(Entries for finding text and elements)
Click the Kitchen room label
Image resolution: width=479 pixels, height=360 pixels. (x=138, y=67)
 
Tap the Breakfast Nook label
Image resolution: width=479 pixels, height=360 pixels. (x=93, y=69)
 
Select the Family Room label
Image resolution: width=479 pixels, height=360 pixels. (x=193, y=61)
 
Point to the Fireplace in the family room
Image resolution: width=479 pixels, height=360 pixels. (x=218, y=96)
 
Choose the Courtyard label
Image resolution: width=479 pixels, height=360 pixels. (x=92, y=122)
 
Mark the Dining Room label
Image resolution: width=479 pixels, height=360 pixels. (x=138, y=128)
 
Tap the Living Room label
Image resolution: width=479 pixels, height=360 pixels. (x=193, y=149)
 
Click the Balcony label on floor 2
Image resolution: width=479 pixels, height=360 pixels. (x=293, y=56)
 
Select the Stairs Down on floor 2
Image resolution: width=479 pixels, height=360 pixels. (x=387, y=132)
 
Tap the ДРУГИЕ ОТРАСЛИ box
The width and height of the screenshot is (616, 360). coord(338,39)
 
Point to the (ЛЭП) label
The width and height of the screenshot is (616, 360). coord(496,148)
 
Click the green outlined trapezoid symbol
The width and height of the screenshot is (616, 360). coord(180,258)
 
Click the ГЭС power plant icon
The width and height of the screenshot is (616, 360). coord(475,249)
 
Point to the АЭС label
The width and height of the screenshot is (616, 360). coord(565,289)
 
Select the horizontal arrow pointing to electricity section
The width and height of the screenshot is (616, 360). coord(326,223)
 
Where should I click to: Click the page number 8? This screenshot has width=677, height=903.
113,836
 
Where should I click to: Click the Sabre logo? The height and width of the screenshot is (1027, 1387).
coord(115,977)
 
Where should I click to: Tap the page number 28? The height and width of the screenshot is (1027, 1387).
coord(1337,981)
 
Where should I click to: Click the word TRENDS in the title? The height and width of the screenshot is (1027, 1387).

Stated problem: Starting at the beginning of the items and stopping after the line that contains "(616, 360). coord(565,289)", rewrite those lines with "Press" in place of every "Tap" and all else unchanged.

Written response:
Click the Kitchen room label
Image resolution: width=479 pixels, height=360 pixels. (x=138, y=67)
 
Press the Breakfast Nook label
Image resolution: width=479 pixels, height=360 pixels. (x=93, y=69)
 
Select the Family Room label
Image resolution: width=479 pixels, height=360 pixels. (x=193, y=61)
 
Point to the Fireplace in the family room
Image resolution: width=479 pixels, height=360 pixels. (x=218, y=96)
 
Choose the Courtyard label
Image resolution: width=479 pixels, height=360 pixels. (x=92, y=122)
 
Mark the Dining Room label
Image resolution: width=479 pixels, height=360 pixels. (x=138, y=128)
 
Press the Living Room label
Image resolution: width=479 pixels, height=360 pixels. (x=193, y=149)
 
Click the Balcony label on floor 2
Image resolution: width=479 pixels, height=360 pixels. (x=293, y=56)
 
Select the Stairs Down on floor 2
Image resolution: width=479 pixels, height=360 pixels. (x=387, y=132)
 
Press the ДРУГИЕ ОТРАСЛИ box
The width and height of the screenshot is (616, 360). coord(338,39)
 
Point to the (ЛЭП) label
The width and height of the screenshot is (616, 360). coord(496,148)
 
Click the green outlined trapezoid symbol
The width and height of the screenshot is (616, 360). coord(180,258)
 
Click the ГЭС power plant icon
The width and height of the screenshot is (616, 360). coord(475,249)
 
Point to the АЭС label
The width and height of the screenshot is (616, 360). coord(565,289)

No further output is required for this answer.